Projeto resgata a história da Fiocruz Paraná

Fiocruz Paraná


Parte das comemorações de aniversário dos 10 anos do Instituto Carlos Chagas (ICC/Fiocruz Paraná), celebrado em 2019, o projeto Memória Histórica da Fiocruz Paraná (1999-2019), coordenado pelo historiador português Tiago Brandão, começou a ser desenvolvido a partir de julho de 2018. Especialista no registro de histórias institucionais, Tiago conta com o apoio de colaboradores da Fiocruz Paraná para elaborar um livro, produto principal do projeto, que ainda terá desdobramentos importantes como a organização do arquivo da unidade e a construção de um banco de imagens que registra a história do instituto em fotografias. As atividades incluem entrevistas com pesquisadores, visita a acervos históricos da Fiocruz, entre outras.

O pesquisador Tiago Brandão é formado em História, com ênfase em História Contemporânea e políticas científicas e, além de outras vinculações ao meio acadêmico brasileiro, é pesquisador integrado do Instituto de História Contemporânea da Faculdade de Ciências Sociais e Humanas da Universidade Nova de Lisboa (IHC, NOVA-FCSH) (foto: Fiocruz Paraná)

Conjunto de dados:
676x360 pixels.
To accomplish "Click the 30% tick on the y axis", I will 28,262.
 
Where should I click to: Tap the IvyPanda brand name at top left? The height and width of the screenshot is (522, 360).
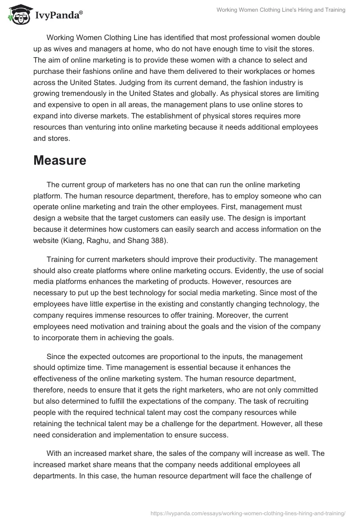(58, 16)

* * *

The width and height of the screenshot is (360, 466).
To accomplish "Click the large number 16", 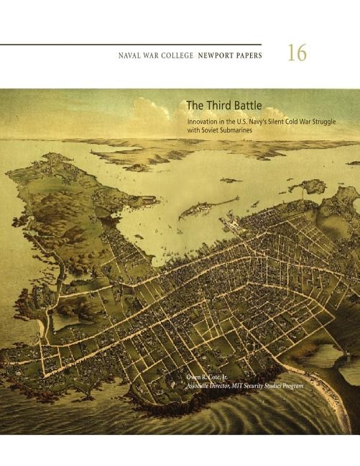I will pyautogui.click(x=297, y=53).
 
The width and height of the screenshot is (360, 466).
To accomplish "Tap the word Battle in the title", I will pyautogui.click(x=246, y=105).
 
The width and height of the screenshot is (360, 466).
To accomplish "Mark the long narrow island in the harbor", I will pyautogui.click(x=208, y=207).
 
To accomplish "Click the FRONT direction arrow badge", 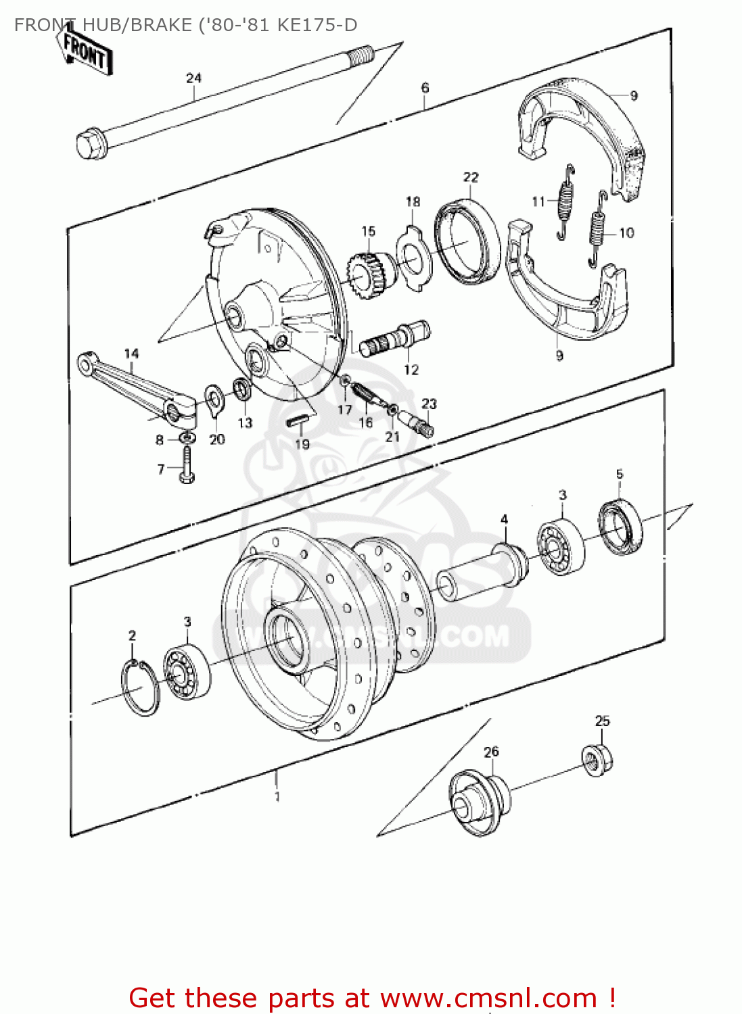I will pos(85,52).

Exercício proposto:
Dê prosseguimento ao texto sobre o projeto Memória Histórica da Fiocruz Paraná a partir do ponto em que ele termina. As entradas não desempenham qualquer papel nesta atividade.

Em resposta:
 

Em entrevista, Tiago reforça a importância da iniciativa e fala sobre como o projeto teve início e sobre as etapas que serão desenvolvidas até agosto de 2019, quando a publicação será lançada durante os eventos programados para comemorar o aniversário de uma década da instituição. No início de 2019, em trabalho conjunto com a Assessoria de Comunicação da Fiocruz Paraná, será desenvolvido e colocado a diposição no site do Instituto um espaço que divulgará mais informações, o acompanhamento das etapas e curiosidades históricas relacionadas ao material reunido pelo projeto.

Fiocruz Paraná: Como surgiu o convite para desenvolver esse projeto?

Tiago Brandão: É um convite que, creio, surge como fruto da minha atuação no Brasil e sobretudo no Paraná, em particular aqui em Curitiba. Há cinco anos, venho desenvolvendo contatos acadêmicos, parcerias com colegas, docência universitária, cursos de extensão, participação em eventos e pesquisa em contextos latino-americanos. Após uma fase em que trabalhei mais numa perspetiva interdisciplinar, sobre políticas de Ciência, Tecnologia e Inovação, vinha trabalhando mais com biografias, história das ideias e do pensamento ocidental. Com este projeto, retomei o trabalho com a história institucional, abordagem que me acompanhou durante vários anos na minha formação em história contemporânea.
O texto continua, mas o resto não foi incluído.